Task goal: Write out, exactly and only, the lines that run from the top of the records to the line with "Donaciones (564, 392)". Include both ends; exclude pictures.

Information given:

┌──

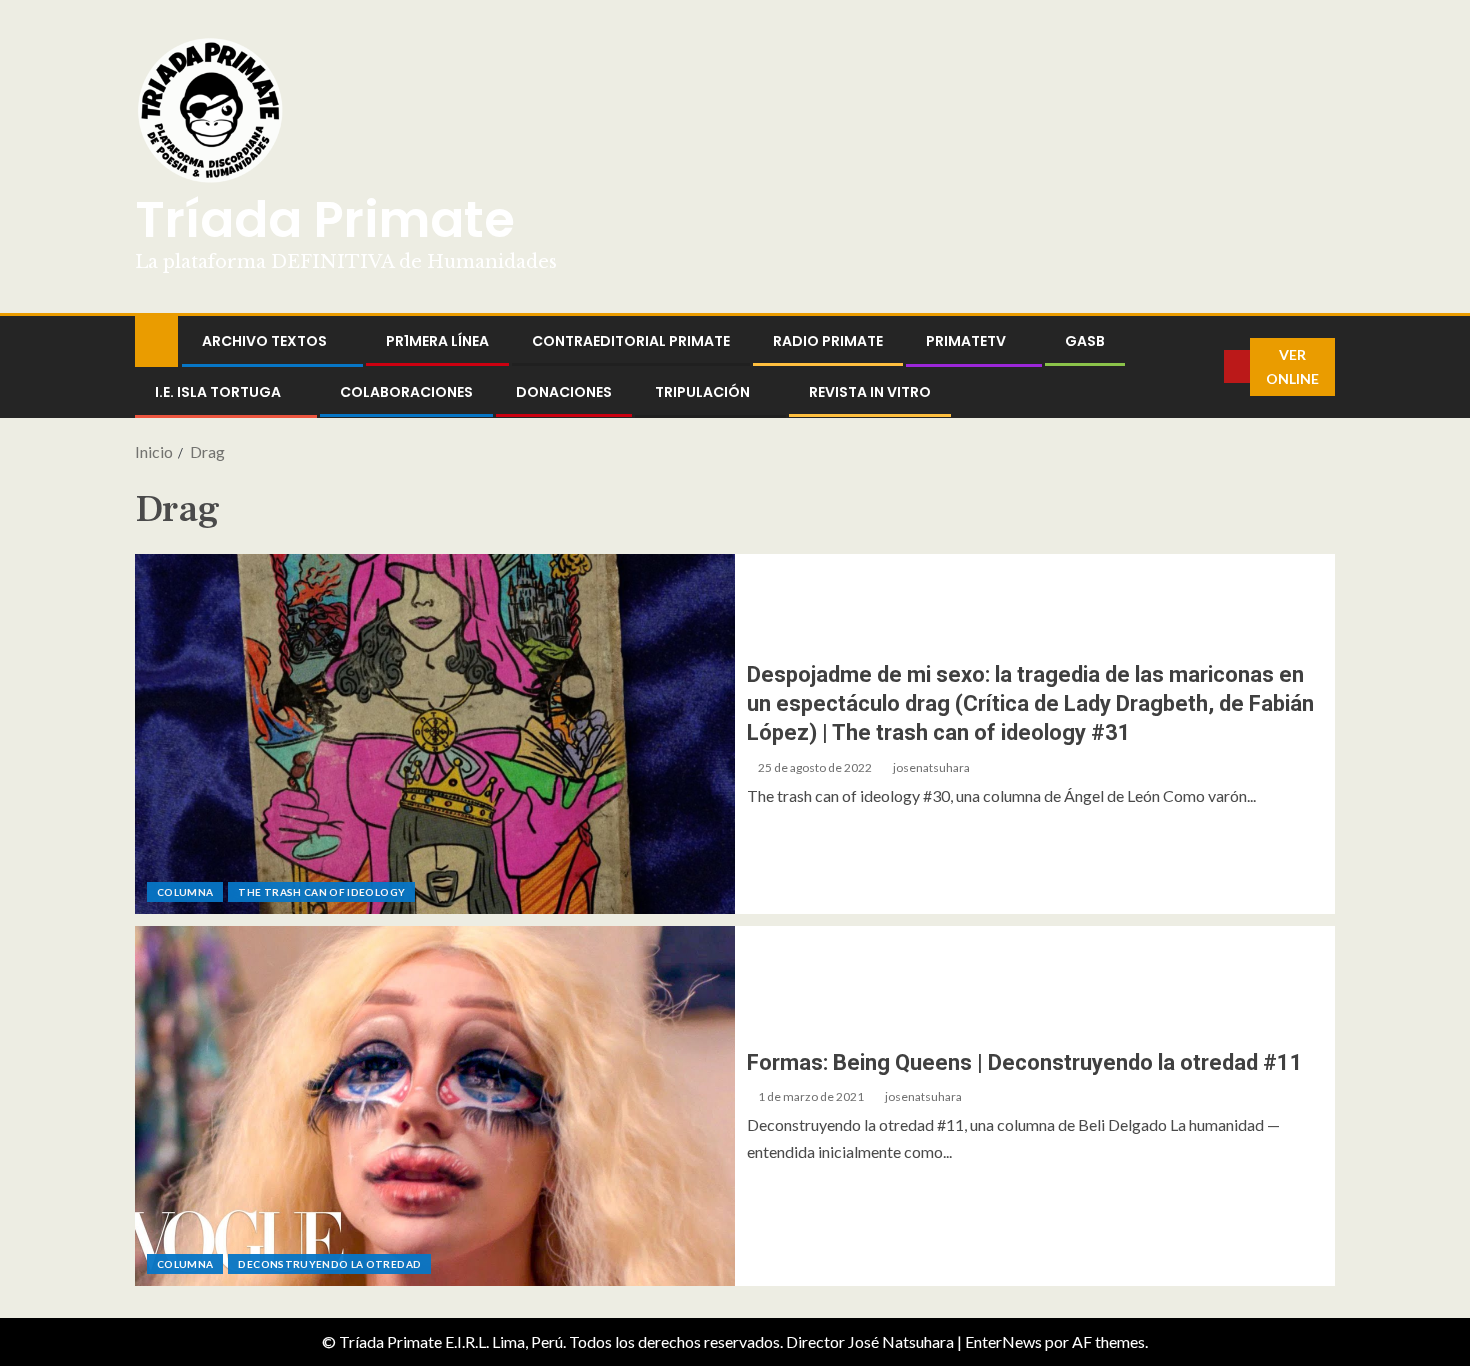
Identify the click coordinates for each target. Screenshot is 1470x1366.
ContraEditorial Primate (631, 341)
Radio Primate (828, 341)
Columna (185, 892)
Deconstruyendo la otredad (329, 1264)
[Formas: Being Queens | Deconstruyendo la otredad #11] (435, 1106)
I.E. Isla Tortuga (218, 392)
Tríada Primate (325, 219)
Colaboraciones (406, 392)
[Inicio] (156, 339)
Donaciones (564, 392)
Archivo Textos (264, 341)
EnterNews (1003, 1341)
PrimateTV (966, 341)
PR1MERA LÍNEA (437, 341)
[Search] (1209, 367)
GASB (1085, 341)
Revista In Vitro (870, 392)
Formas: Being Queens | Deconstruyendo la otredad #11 (1025, 1062)
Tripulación (702, 392)
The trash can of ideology (321, 892)
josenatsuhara (931, 767)
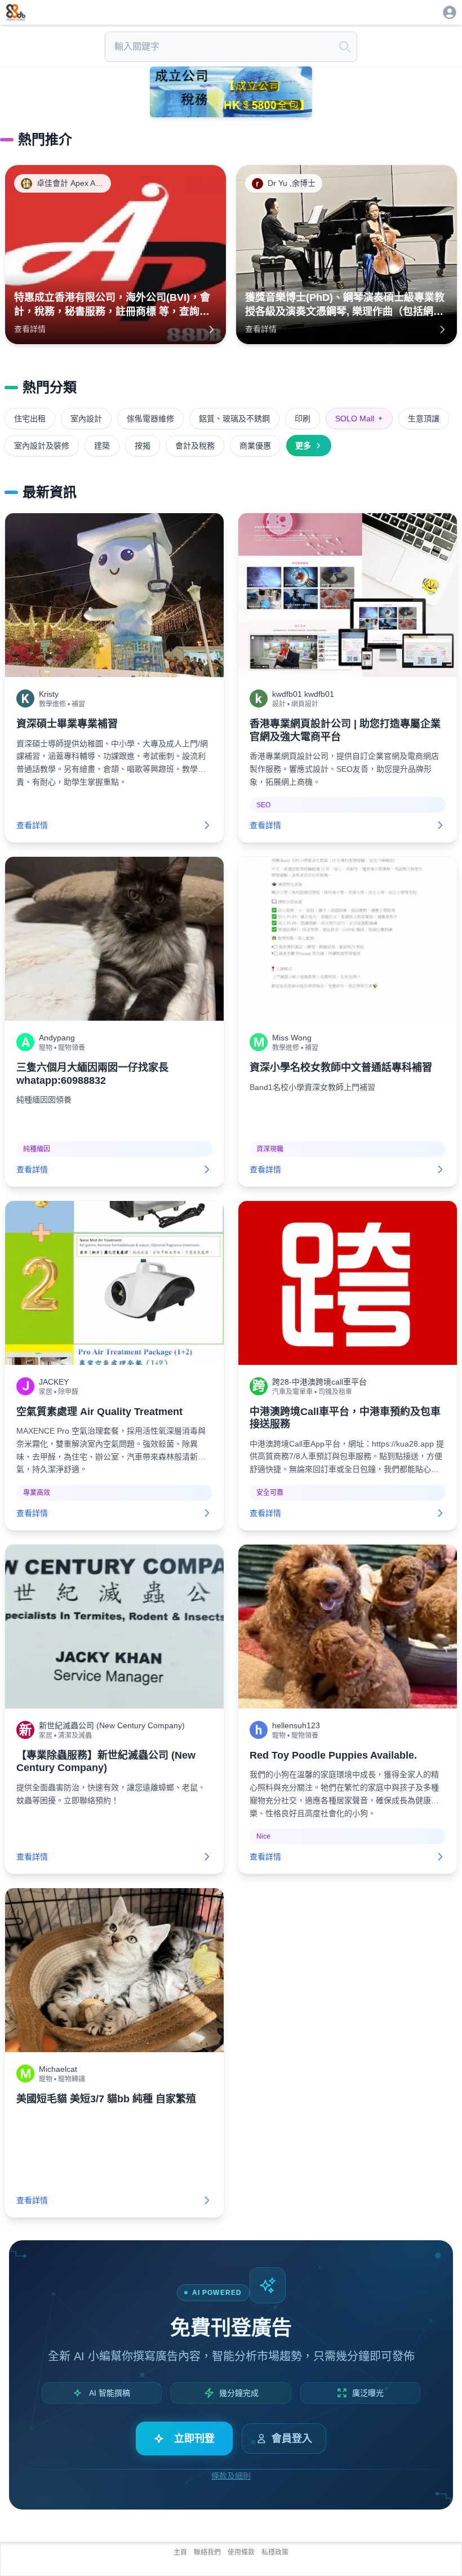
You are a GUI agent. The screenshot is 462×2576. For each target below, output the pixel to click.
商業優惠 (255, 445)
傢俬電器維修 (150, 418)
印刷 (302, 418)
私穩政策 (274, 2552)
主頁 (180, 2552)
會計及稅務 (195, 445)
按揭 (142, 445)
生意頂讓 (423, 418)
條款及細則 (231, 2475)
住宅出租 (30, 418)
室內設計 (86, 418)
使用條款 (241, 2552)
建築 (102, 445)
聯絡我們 (207, 2552)
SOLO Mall (359, 418)
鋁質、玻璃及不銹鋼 (234, 418)
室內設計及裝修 (41, 445)
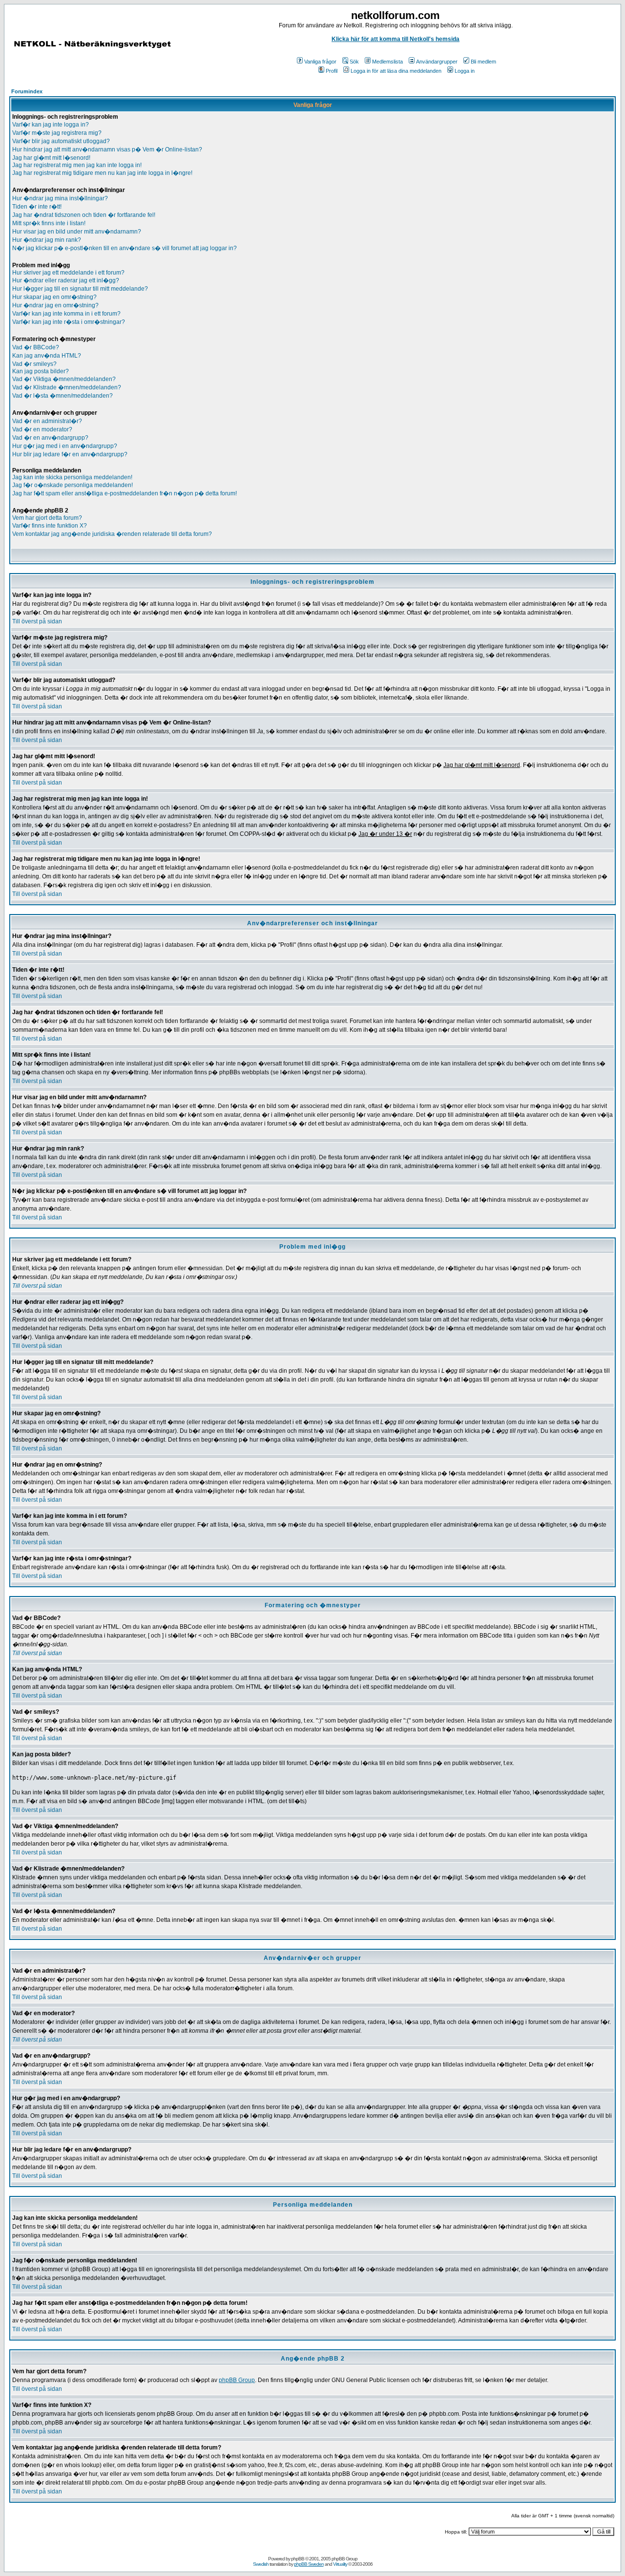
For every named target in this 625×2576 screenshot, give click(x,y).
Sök (354, 61)
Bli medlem (483, 61)
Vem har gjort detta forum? (47, 517)
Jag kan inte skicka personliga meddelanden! (72, 477)
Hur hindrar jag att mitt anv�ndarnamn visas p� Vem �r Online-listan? (107, 149)
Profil (331, 71)
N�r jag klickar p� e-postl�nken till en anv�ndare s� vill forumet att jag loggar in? (124, 248)
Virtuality (340, 2564)
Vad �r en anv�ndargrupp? (50, 437)
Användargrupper (437, 61)
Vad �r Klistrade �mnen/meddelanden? (66, 387)
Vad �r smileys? (34, 364)
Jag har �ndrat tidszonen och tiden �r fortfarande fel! (83, 215)
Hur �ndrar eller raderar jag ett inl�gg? (65, 280)
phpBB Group (237, 2380)
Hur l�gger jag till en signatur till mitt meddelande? (80, 288)
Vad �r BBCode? (35, 347)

└──

Solution:
Identify the click coordinates for each target. Screenshot is 1470x1366.
ContraEditorial Primate (631, 341)
Radio Primate (828, 341)
Columna (185, 892)
Deconstruyendo la otredad (329, 1264)
[Formas: Being Queens | Deconstruyendo la otredad #11] (435, 1106)
I.E. Isla Tortuga (218, 392)
Tríada Primate (325, 219)
Colaboraciones (406, 392)
[Inicio] (156, 339)
Donaciones (564, 392)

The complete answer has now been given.